By William Madouk
A senior economist has suggested that South Sudan’s government distributes oil proceeds to citizens through cash transfer with a tax stipend as a proper way of managing the oil revenues.
Prof. Shanta Devarajan, a Senior Director for Development Economics (DEC) and ex-acting Chief Economist at the World Bank Group, made the proposal during the third day of South Sudan Economic Conference in Juba.
He said that distribution of the oil proceeds to citizens through direct cash transfer would ensure accountability and reduce corrupt practices in the country.
“If you look at resource-rich countries… and look at accountability, there is zero in the government sector, and you can observe that in poor countries. Their level of accountability is all lower than that of those who are actually very rich countries,” said Shanta.
He said the government’s preference to invest petrodollars into infrastructure could spur economic growth; however, weak intuitional capacity and political benevolence have resulted in skewed corruption.
Mr.
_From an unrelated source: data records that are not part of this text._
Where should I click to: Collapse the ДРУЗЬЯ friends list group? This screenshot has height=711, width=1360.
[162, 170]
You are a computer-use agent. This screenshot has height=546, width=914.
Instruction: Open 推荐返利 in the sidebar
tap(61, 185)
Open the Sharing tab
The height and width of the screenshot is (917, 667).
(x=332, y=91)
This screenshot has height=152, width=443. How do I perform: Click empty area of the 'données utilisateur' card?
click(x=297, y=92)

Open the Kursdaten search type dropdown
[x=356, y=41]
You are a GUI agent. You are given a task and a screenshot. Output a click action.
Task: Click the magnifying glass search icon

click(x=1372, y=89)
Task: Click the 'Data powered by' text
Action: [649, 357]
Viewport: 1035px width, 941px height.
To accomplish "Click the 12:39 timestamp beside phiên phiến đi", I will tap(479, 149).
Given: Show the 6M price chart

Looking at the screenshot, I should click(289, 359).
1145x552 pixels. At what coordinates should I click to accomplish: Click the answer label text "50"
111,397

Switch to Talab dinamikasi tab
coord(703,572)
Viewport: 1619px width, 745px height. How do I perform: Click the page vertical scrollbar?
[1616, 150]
Shanta claimed that the protracted conflict was due to the government having a hand in oil proceeds; thus, whoever gets control of the state will have a hold on oil revenue, but to him, giving cash transfers to citizens will stop this phenomenon.
“The problem is that the government has access to a source of revenue for which it is not accountable,” he continued.
To him, when the government gets a grasp on oil proceeds, they turn blind eyes to accountability, as such, and distributing oil revenues as a new method would yield fruit.
“Why is it that the money for resource directories goes from the oil company, passing through the hands of citizens by contrast with taxes? he added. “Its citizens and the government have to be able to get services to pay taxes,” the professor suggested.
However, Professor Shanta’s proposal countered stiff resistance from the petroleum minister, Puot Kang, who urged for restraint.
Chol, who cherished the presentation, said such a proposal would only take effect unless the constitution is amended.
“On the use of oil proceeds, the constitution of the Republic of South Sudan, Article 1.73, says that the oil is basically for the people of South Sudan but shall be developed and managed by the government,” Kang said.
“And on the process of management, it is the government that budgets for it and allocates the proceeds, meaning there is no way or it will not happen until the people of South Sudan work on the constitution to give the money directly,” he noted.
The third day of the national economic conference focused on how revive agriculture, improve livestock and fisheries production to fix South Sudan’s broken food basket, enhance economic development and using oil revenue to spur inclusive growth.
Oil revenues constitute more than 98% of the government’s budget.
South Sudan currently produces about 150,000 to 170,000 barrels of oil per day but only earns income from 45,000 barrels after the share owed to international companies and fees paid to Sudan.
Oil revenue, in 2019, accounted for over 98 percent of the country’s total budget.